En 2006, la Cour des comptes avait déjà constaté que la France n’arrivait pas au même niveau que les pays comparables dans ce domaine. Elle avait souligné la nécessité de mieux articuler l’action des différents professionnels de santé - obstétriciens, pédiatres, sages-femmes, puéricultrices qui interviennent dans les maternités publiques et privées.

Cinq ans plus tard, la Cour a mené une enquête de suivi et constate que la situation a plutôt eu tendance à s’aggraver.

1. La mortalité infantile ne diminue pas

La France a un taux de fécondité qui la place au 2e rang européen, derrière l’Irlande. Mais du côté de la mortalité maternelle et de la mortalité infantile, la situation est beaucoup moins rose.

"Depuis 2005, la mortalité infantile (c’est-à-dire le nombre d’enfants décédés avant leur 1er anniversaire) stagne en France, avec un taux global d’environ 3,8 décès pour 1 000 naissances vivantes", note la Cour des comptes. Pendant ce temps-là, la mortalité infantile poursuit sa baisse dans d’autres pays européens.

Pour ce critère, la France est ainsi passée du septième rang européen en 1999 au vingtième en 2009, sur 30 pays. Plus frappant encore, "en France, la mortalité au cours des 28 premiers jours de vie est équivalente à la mortalité sur l’ensemble de la première année en Suède".

2. L’âge de plus en plus élevé des mères n’est pas seul en cause

Parmi les raisons souvent invoquées pour expliquer cette stagnation de la mortalité infantile, on trouve l’augmentation de l’âge moyen des mères, la plus grande fréquence des grossesses multiples, le nombre d’enfants nés de femmes de nationalité étrangère et en situation de précarité.

Cependant, une étude de l’Insee montre que le taux de mortalité infantile stagne aussi depuis 2005 chez les enfants de femmes de 25 à 35 ans et de femmes de nationalité française.

Une stagnation qui s’expliquerait par le développement de nouveaux facteurs de risque : "la plus grande prévalence de la surcharge pondérale et de l’obésité et l’augmentation de la part des déclarations de grossesses tardives."

À l’inverse, la prévention a permis de faire baisser la consommation de tabac et d’alcool chez les futures mères.

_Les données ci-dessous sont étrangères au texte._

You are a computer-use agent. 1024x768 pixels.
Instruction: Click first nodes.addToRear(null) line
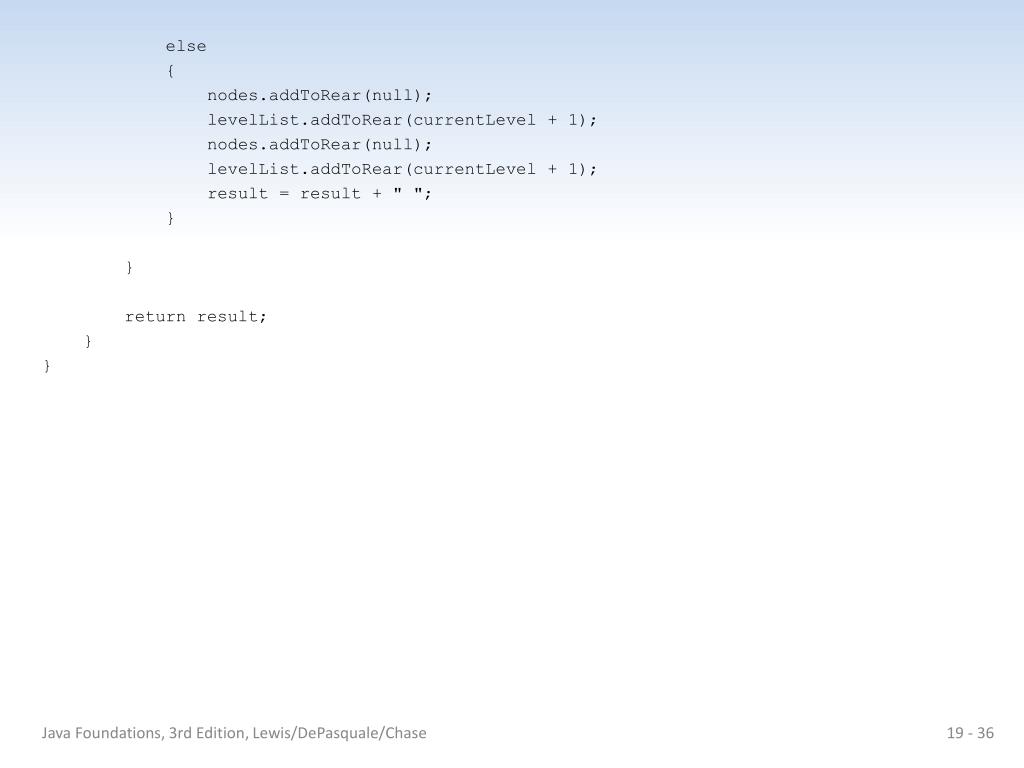(x=319, y=95)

3. La moitié des décès maternels pourrait être évitée

Pour sa part, le nombre de décès maternels s’établit à environ huit pour 100 000 naissances sur la période 2006-2008, soit légèrement moins de 70 décès par an.

"La mortalité maternelle est trois fois plus élevée que la moyenne dans les départements d’Outre-mer", constate la Cour des comptes.

Près de la moitié de ces décès (46 %) est "évitable". C’est le cas de la quasi-totalité des décès liés à des hémorragies, qui auraient pu être évités si des soins avaient été prodigués en temps utile.

La Cour déplore que les normes des maternités ne prennent pas en compte le niveau des risques courus par les mères.

4. Les politiques publiques ne ciblent pas les plus vulnérables

Pour la période 2005-2007, un "plan périnatalité" avait été lancé, accompagné d’un financement de 274 millions d’euros. Ce plan prévoyait 90 mesures, mais seules 45 % d’entre elles ont été réalisées.

Les mesures qui n’ont pas été mises en œuvre sont principalement celles qui concernaient les populations précaires ou handicapées. La Cour souligne "un effort de prévention très insuffisant en direction des femmes en situation de vulnérabilité, une absence de prise en considération prioritaire de la situation des départements d’Outre-mer".

Bien que les financements du plan aient été essentiellement consacrés au recrutement de personnel, en 2010, 5 % des maternités qui réalisent entre 1 500 et 2 000 accouchements par an n’ont pas de gynécologue-obstétricien à demeure et 19 % des établissements qui comportent une unité de néonatologie avec soins intensifs pour les nouveau-nés ne disposent pas de pédiatre en permanence.